Now to Reichl, a writer I first discovered through an advance copy of her memoir "Tender at the Bone," a fine entry into the "memoir with recipes" genre along the lines of Colwin. Reichl has a similar gift for sharing her life's story through the food that she eats and cooks and it was starting to look like she would always helm Gourmet. Under her leadership, Gourmet brought in even more fine writers, and broadened the scope of its mission to include the politics of food, for example, publishing a story on migrant workers in the tomato fields of Florida; and farm to table issues. For a time, the letters column had a bit of the rant and rave feel to it. I remember a particular letter writer commenting on an issue dedicated to Latin American cuisines stating that they didn't care to get their politics from Gourmet magazine. I say to any party, Democrat, Republican or Flying Purple People Eater, if there's food, set a place for me at that table, that's my kind of politics.

TV viewers watch Food Network for their favorite chefs. Gourmet's readers thumbed the table of contents to find their favorite writers: Calvin Trillin, Ann Patchett, John T. Edge; and at Gourmet.com, scholarly Doc Willoughby, relatable new mom Lesley Porcelli, the enigmatic Francis Lam, (who we'll probably find out one day is Pynchon or Salinger or Harper Lee or some other reclusive novelist who desperately needs an outlet to write about food). Two issues of the past few years stand out: a slim but satisfying edition of food writing featuring the best from its quiver of authors, and the January 2008 tribute to Edna Lewis, the late doyenne of Southern cooks and writers (that issue also included a tribute to the town of my birth, Nashville, Tennessee, composed by novelist and hometown girl Ann Patchett.)

Two decades of Gourmet, and the one word that comes to mind is transcendent, that's my Gourmet experience. Sure, it's wrapped up in its own name-brand world, of Gucci and Baccarat and Rolex, Sotheby's and Chanel. That's not my planet and likely never will be. And maybe that was the problem all along, because magazines, no matter how excellent the editorial product, if they don't have advertisers, they've got bupkis. I've often wondered who the target audience of Gourmet really was, because the advertising, except for the promotions with Goya beans and M&M candies, is geared way out of my price range. It seems unlikely that the Louis Vuitton-wearers of the world would break a sweat over the origins of the tomatoes on their carefully composed salads.

I've always felt a little like the red-headed stepchild relating to this magazine. But I can't deny that the editorial product spoke to my soul.
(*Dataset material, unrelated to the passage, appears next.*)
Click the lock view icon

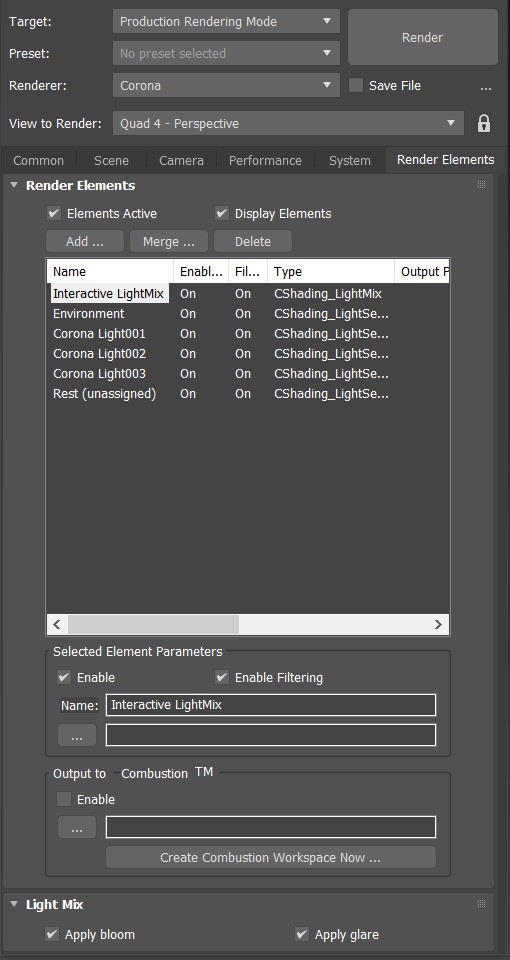[x=484, y=124]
Maybe someday I'll eat a thin-crust apple tart in a bistro in whichever arrondissement one must tour, but for now, I'm content to make that scrumptious tart in my very own kitchen, thanks to the guiding hand of Gourmet.

So, Merci, Gourmet, for 68 years of good food and good living. And here's hoping that an influential someone, somewhere, realizes that Ruth Reichl was on to something important, essential, and life-giving and gives her another shot at culinary magazine greatness. Until then, I'll thumb through the Thanksgiving issue and be thankful for what we all had.

Friday, October 10, 2008

Something to Chew On

As I physically and mentally prepare for the meal of the year, I find comfort in Laurie Colwin's words.

"Although turkey is delicious in itself, it is burdened with context as the say in the literary criticism racket. A turkey without seasonal angst is like a baseball game without the national anthem, a winter without snow, a birthday party without candles. For better and worse, the exhaustion, the exhilaration, the expectations, and the complications are a kind of emotional condiment, the secret element that gives turkey its essential spirit."